**YOUR OBJECTIVE**
With the pictures omitted, write out all of the listing exactly.
::: INFORMATION SUPPLIED :::
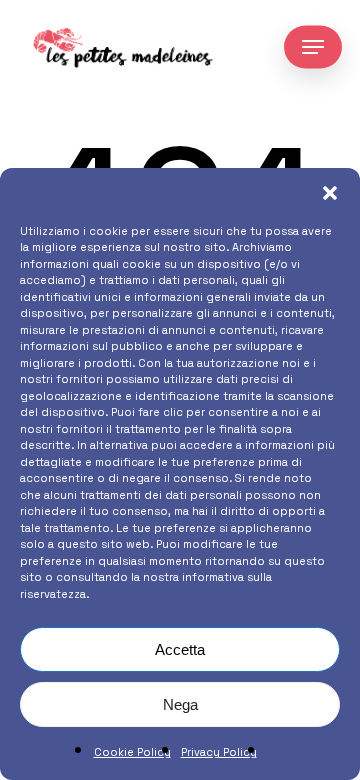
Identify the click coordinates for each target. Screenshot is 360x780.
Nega (180, 704)
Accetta (180, 649)
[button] (330, 193)
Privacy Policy (219, 752)
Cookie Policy (132, 752)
:::
**RESPONSE AREA**
Identify the click coordinates for each target. Screenshot is 360x780.
Nega (180, 704)
Accetta (180, 649)
[button] (330, 193)
Privacy Policy (219, 752)
Cookie Policy (132, 752)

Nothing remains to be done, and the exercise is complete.